Kutipan —
--
Warung Saoto Bathok Mbah Katro, Destinasi Wisata Kuliner Unik Di Tengah Areal Persawahan Jogyakarta


Sahabat-sahibit blogger se-dunia, dalam perjalanan sebagai Blogger Pemuja Makanan berkeliling merambah dunia kuliner, akhirnya langkah kakiku sampai juga di Jogyakarta. Di sini saya bertemu dan mendapat sambutan super ramah dari seorang blogger Jogya ternama yang juga merupakan seorang editor, penulis dan pendakwah, ia tak lain dan tak bukan adalah Pak Muhaimin Azzet, yang sering dipanggil Pak Azzet.

Beliau mengantar saya berwara-wiri dengan sepeda motornya, mengunjungi tempat-tempat yang memiliki keunikan di Jogyakarta, salah satunya mengajakku berwisata kuliner ke sebuah warung yang sungguh unik, selain karena lokasinya berada di areal persawahan, sekitar 50-an meter dari sebelah utara lokasi Candi Sambisari, juga cara penyajiannya yang lain daripada yang lain, yaitu Warung Saoto Bathok Mbah Katro.

Saat saya dan pak Azzet tiba di warung ini, lahan parkir roda dua yang terletak di seberang jalan depan warung, sudah padat dipenuhi oleh berbagai macam jenis kendaraan roda dua milik para pengunjung Warung Saoto Bathok Mbah Katro.  Pemilik warung ini bernama "Katro Sumaryo", Usianya masih terbilang muda, sekitar 40-an tahun, namun mengherankan, karena diusia semuda itu sudah dipanggil dengan nama Mbah Katro...hi hi hi :-D

Di sepanjang bahu jalan terparkir beberapa mobil para pengunjung. Beruntunglah, dengan bantuan petugas parkir yang sigap, akhirnya kami bisa mendapat tempat untuk memarkir kendaraan roda dua yang kami tumpangi.

Selanjutnya kami memesan menu yang ada di warung ini, di bagian depan warung. Bangunan tempat pesan menu, semuanya terbuat dari bambu, mulai dari tiang, dinding hingga pintu, yang juga berfungsi sebagai tempat bayar alias kasir.
--
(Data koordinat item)

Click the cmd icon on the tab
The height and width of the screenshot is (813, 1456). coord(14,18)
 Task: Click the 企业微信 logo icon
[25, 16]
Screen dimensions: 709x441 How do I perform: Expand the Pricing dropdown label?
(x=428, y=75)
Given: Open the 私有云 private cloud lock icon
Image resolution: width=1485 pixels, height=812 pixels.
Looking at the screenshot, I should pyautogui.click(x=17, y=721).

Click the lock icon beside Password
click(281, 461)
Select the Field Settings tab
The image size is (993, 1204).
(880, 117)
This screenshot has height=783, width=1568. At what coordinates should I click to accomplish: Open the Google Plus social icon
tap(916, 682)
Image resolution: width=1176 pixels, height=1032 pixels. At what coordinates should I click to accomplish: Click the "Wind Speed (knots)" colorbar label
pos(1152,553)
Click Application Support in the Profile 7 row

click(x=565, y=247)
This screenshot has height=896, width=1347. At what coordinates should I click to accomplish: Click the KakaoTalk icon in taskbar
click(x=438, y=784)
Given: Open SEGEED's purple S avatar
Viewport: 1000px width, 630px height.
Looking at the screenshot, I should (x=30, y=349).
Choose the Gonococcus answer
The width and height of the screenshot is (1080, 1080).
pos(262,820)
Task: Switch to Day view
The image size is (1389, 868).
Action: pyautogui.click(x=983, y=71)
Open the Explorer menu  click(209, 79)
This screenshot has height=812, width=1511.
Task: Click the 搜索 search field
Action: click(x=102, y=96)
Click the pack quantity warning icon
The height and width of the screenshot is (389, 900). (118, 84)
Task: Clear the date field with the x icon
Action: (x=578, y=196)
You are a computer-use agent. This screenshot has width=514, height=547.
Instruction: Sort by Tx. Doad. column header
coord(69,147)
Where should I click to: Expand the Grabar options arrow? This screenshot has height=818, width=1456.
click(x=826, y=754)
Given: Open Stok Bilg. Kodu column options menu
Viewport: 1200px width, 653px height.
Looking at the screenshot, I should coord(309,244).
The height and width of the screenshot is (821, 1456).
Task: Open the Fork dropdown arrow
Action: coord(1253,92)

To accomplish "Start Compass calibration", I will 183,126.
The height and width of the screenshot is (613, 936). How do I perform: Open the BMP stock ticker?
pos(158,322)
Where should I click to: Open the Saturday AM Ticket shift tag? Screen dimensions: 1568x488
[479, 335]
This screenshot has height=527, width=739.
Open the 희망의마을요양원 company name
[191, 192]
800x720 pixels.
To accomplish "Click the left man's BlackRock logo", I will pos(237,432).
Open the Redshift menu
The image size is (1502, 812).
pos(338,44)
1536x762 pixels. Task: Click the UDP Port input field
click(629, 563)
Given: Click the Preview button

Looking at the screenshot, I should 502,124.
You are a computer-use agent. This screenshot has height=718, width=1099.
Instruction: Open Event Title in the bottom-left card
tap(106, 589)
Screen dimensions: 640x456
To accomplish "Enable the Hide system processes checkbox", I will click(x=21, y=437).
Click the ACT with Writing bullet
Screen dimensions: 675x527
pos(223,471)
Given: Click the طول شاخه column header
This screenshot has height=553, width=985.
--
Tantangan —
(a) Ulangi bagian kutipan tentang Warung Saoto Bathok Mbah Katro yang dibuka dengan kata-kata berisi "Saat saya dan" dan ditutup dengan "bayar alias kasir.".
(b) Lanjutkan tulisan tentang Warung Saoto Bathok Mbah Katro mulai setelah kalimat terakhir yang tercantum.

Hasil Latihan —
(a)
Saat saya dan pak Azzet tiba di warung ini, lahan parkir roda dua yang terletak di seberang jalan depan warung, sudah padat dipenuhi oleh berbagai macam jenis kendaraan roda dua milik para pengunjung Warung Saoto Bathok Mbah Katro.  Pemilik warung ini bernama "Katro Sumaryo", Usianya masih terbilang muda, sekitar 40-an tahun, namun mengherankan, karena diusia semuda itu sudah dipanggil dengan nama Mbah Katro...hi hi hi :-D

Di sepanjang bahu jalan terparkir beberapa mobil para pengunjung. Beruntunglah, dengan bantuan petugas parkir yang sigap, akhirnya kami bisa mendapat tempat untuk memarkir kendaraan roda dua yang kami tumpangi.

Selanjutnya kami memesan menu yang ada di warung ini, di bagian depan warung. Bangunan tempat pesan menu, semuanya terbuat dari bambu, mulai dari tiang, dinding hingga pintu, yang juga berfungsi sebagai tempat bayar alias kasir.

(b)
Adapun menu yang dijajakan hanya menu utama berupa Soto Daging Sapi, sedangkan menu pendampingnya berupa sate usus, sate telur puyuh dan tempe goreng, beserta minuman ringan berupa teh.


Penggunaan nama Saoto sendiri, konon kabarnya adalah kata lain dari Soto, dan sudah digunakan sejak jaman Jepang, itu menurut informasi yang saya dengar dari  karyawan warung saoto bathok ini. 

Setelah memesan kami diberikan sebuah nomor terbuat dari lembaran kertas yang dijepit oleh bambu dan beralaskan kotak terbuat dari bambu. Rupanya itu adalah nomor meja atau nomor pondok alias gubuk, sekaligus sebagai nomor pesanan, agar karyawan warung tidak salah orang saat mengantarkan menu yang telah dipesan sebelumnya.

Dari bagian depan kami melangkah di bawah deretan tiang bambu yang dibuat seperti pergola, namun tanpa atap, namun itu malah menambah nilai artistiknya. Saya dan pak Azzet menuju deretan saung atau gubuk yang tiang-tiang dan lantainya terbuat dari bambu dengan tinggi dari tanah seukuran setengah meter. Untuk naik ke atas harus menggunakan tangga yang terbuat juga dari bambu, sedangkan atapnya berbahan asbes.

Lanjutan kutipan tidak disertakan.